### Short problem
In the listing, rewrite the lines from the one containing "The image size is (1568, 651)." through the one containing "version via Lite", replacing "badge" with "label" and changing nothing else. Give only those lines, and omit the pictures.

### Raw data
• • • • •

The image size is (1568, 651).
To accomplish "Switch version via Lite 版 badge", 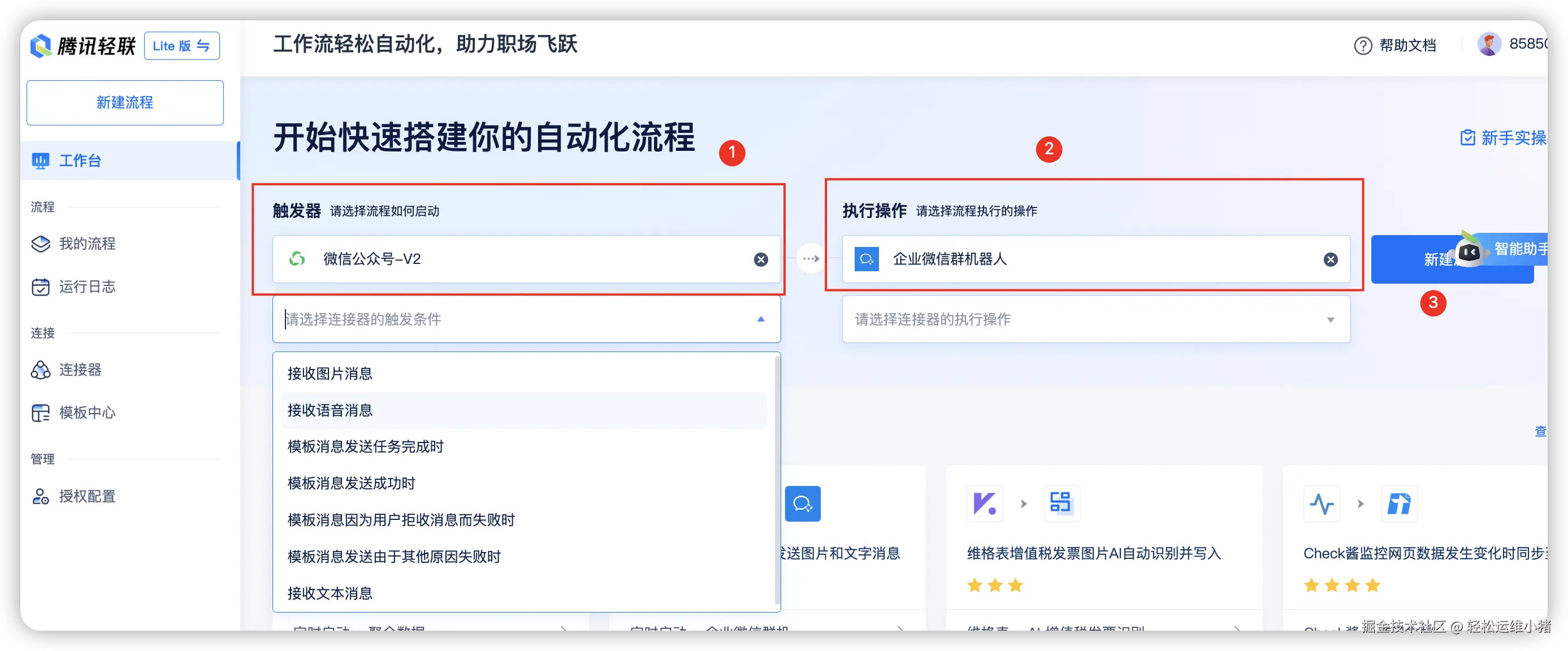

• • • • •

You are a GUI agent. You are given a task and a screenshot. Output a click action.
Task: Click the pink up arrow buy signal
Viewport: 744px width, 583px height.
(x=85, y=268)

• • • • •

### Answer to the problem
The image size is (1568, 651).
To accomplish "Switch version via Lite 版 label", 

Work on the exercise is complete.